Il metodo seguito da Meneghello proviene dalla lezione del grande storico dell’arte Aby Warburg, per il quale è la vita che suggerisce le immagini che un autore è destinato a generare in virtù della sua capacità di invenzione poetica. In “Libera nos Malo” del 1963, l’opera più significativa dello scrittore vicentino, vi è l’evocazione dell’eros che si manifesta fin dai primi anni di vita. La bambina che, con il suo potere di seduzione, colpisce l’immaginazione del bambino, rappresenta la prima e sconvolgente epifania di Eros. In questo libro vi è il ritratto memorabile della bambina, bella e conturbante, il cui nome era Antonia. I criteri classificatori delle bambine descritte fanno riferimento sia alla classe sociale di appartenenza, sia al periodo storico in cui vissero la loro infanzia.

In Libera nos Malo lo scrittore ricorda ancora quando si trovava nella chiesa di Malo di fronte al ritratto della Madonna della Maternità di scuola giottesca, situato nel santuario di Santa Libera, e lo contemplava in preda allo stupore e ai dubbi, chiedendosi cosa pensasse la Madonna e percependo la risposta metafisica, in base alla quale al di fuori dalla necessità vi è il divino. Questa è la immagine della donna che si configura nel suo libro più famoso insieme come madre e madonna. Ma per gli studiosi di Meneghello uno dei modelli più alti e nobili di femminilità è costituito dalla figura indimenticabile della Cattinella. Si tratta di una donna abbandonata dal marito, che lavorò per anni nella casa dei genitori dello scrittore, e il cui unico figlio venne ucciso durante la Resistenza dai nazifascisti a Malga Zonta il 12 agosto del 1944. Questa madre, pur avendo perduto il suo unico figlio, mantenne e conservò una condotta di vita improntata alla dignità e alla serenità. E poi ancora, il ritratto delle zie, rimaste zitelle, consente alla scrittore di comprendere il rapporto tra la religione e le donne nel piccolo centro di Malo. La religione infatti, nelle opere di Meneghello, appare legata alla conservazione del passato e viene intesa come una seconda natura che si trasmette da madre in figlia. Si nota, leggendo le opere dello scrittore vicentino, come muta radicalmente il costume, lo stile di vita e la concezione della donna con la transizione dalla civiltà contadina a quella moderna basata sull’industrializzazione e sulla emancipazione. In un suo testo Meneghello fa riferimento alla teoria degli archetipi e dei tipi psicologici delineati da Jung.

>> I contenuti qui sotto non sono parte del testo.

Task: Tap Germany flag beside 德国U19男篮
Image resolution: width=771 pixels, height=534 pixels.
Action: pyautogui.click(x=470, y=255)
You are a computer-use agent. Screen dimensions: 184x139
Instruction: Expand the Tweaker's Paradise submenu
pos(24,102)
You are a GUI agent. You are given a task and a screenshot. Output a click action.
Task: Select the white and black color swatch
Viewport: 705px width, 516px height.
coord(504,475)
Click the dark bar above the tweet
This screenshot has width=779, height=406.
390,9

Secondo il pensiero del suo amico Licisco Magagnato sarebbero tre gli archetipi femminili che dominano la mente maschile: la moglie, l’amante e la prostituta. Per evocare le condizioni di lavoro durissime delle donne in famiglia, nelle officine, nei campi, nelle filande, Meneghello fa riferimento al testo di Hannah Arendt “The human condition” (1958), in cui è delineata la differenza tra le forme del labor e quelle del work. La cura dei bachi da seta era un lavoro duro e molto faticoso che veniva affidato alle donne, bambine, giovani e adulte. Sul rapporto tra i due sessi, Meneghello, consapevole del mistero che è legato al meccanismo dell’innamoramento, scrive pagine memorabili per profondità e chiarezza di pensiero. Ne “I piccoli maestri”, uno dei suoi capolavori, è tratteggiata la figura di una partigiana, Maria “Marta” Setti, la quale in quel periodo difficile seppe dare un contributo fondamentale per la liberazione dalla dittatura nazifascista.